Nello specifico del reddito di cittadinanza, dalle Acli riconoscono che si tratta di una misura che «sicuramente ha bisogno di correzioni ma che aiuta e ha aiutato, in un momento complicato, milioni di cittadini. Non possiamo dimenticare – aggiungono – che in Italia i poveri assoluti si trovano anche all’interno di famiglie con un una persona occupata e che tanti lavoratori percepiscono uno stipendio così basso che non è sufficiente a garantire una vita dignitosa a loro e al nucleo familiare a loro carico». Di qui la domanda: «Siamo sicuri che il problema sia solo quello dell’occupabilità? Tanti percettori del reddito di cittadinanza sono over 50, difficilmente reinseribili in un circuito di formazione e poi di ricerca lavoro, perché la povertà non è quasi mai solo di natura economica». Proprio per questo, «non bastano le misure monetarie, e noi lo abbiamo capito fin da subito, quando dal reddito di inclusione si passò al reddito di cittadinanza, perché la presa in carico delle persone in difficoltà risponde a un bisogno immediato a cui però poi bisogna dare un seguito, creando infrastrutture di welfare permanenti, che si occupino di una persona a 360 gradi».
Ancora, «c’è anche in ballo la questione degli immigrati. Il reddito di cittadinanza era destinato a chi poteva dimostrare 10 anni di residenza nel nostro Paese; per noi tale soglia andava abbassata a 2 anni». Insomma, per le Acli «non si può abolire una norma a causa di chi ha infranto la legge e ha percepito il sussidio ingiustamente, perché seguendo questo principio non bisognerebbe neanche chiedere le tasse, visto che esistono da sempre coloro che le evadono».

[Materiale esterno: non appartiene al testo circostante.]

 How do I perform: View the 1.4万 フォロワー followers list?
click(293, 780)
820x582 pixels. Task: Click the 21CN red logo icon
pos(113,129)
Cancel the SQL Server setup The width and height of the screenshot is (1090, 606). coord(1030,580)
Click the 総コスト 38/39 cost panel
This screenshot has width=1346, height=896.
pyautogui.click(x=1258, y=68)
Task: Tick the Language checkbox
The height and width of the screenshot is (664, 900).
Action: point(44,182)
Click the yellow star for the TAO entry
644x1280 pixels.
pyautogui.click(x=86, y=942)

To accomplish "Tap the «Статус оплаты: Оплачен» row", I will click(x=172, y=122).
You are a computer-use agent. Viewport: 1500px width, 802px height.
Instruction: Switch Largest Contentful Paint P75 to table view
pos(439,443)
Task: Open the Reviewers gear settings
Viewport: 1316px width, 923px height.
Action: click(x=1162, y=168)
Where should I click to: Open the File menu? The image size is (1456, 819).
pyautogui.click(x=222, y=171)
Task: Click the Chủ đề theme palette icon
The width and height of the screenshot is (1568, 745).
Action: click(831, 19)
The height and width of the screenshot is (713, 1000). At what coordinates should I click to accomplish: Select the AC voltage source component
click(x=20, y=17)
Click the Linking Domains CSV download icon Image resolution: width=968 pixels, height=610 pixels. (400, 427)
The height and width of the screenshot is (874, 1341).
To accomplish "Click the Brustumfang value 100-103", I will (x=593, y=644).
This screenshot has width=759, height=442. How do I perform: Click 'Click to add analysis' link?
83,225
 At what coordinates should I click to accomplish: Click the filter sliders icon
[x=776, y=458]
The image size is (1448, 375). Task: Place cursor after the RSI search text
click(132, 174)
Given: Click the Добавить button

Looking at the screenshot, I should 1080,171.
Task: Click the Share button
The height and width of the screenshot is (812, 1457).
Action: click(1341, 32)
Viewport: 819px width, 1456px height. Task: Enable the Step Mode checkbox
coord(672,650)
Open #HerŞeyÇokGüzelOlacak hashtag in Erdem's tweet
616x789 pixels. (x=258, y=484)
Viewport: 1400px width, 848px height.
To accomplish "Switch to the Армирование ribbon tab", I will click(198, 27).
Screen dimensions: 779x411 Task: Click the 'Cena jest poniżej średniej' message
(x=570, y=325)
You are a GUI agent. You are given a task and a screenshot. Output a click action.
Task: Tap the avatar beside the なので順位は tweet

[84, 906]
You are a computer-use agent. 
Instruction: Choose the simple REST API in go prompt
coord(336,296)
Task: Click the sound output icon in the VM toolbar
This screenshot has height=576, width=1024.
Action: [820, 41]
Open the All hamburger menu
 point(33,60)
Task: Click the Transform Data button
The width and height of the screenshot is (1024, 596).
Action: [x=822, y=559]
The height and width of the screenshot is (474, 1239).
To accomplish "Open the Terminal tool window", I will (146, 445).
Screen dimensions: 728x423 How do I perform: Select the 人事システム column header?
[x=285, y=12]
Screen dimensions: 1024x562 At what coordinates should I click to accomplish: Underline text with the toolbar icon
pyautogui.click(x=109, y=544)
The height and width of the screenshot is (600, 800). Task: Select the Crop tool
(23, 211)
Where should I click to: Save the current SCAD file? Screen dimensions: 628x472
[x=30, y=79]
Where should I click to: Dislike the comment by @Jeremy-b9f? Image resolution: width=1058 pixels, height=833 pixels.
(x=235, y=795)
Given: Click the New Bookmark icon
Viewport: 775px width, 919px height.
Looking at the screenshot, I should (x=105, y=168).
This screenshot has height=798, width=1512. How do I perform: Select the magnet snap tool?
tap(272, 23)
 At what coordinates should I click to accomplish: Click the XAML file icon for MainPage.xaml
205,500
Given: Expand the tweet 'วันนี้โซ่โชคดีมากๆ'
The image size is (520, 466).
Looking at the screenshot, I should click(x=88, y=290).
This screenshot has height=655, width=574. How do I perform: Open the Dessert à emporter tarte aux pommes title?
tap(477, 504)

Aspettando di «approfondire il testo e capire quale sarà poi la norma definitiva e, soprattutto, quali riflessi avrà nel tempo», le Acli assicurano di essere da subito a disposizione «per dare il nostro contributo al Parlamento in ottica di un miglioramento del reddito di cittadinanza, ma abolire un sussidio che aiuta 3 milioni e 380mila individui – asseriscono – è ingiusto e rischioso per la tenuta sociale del Paese».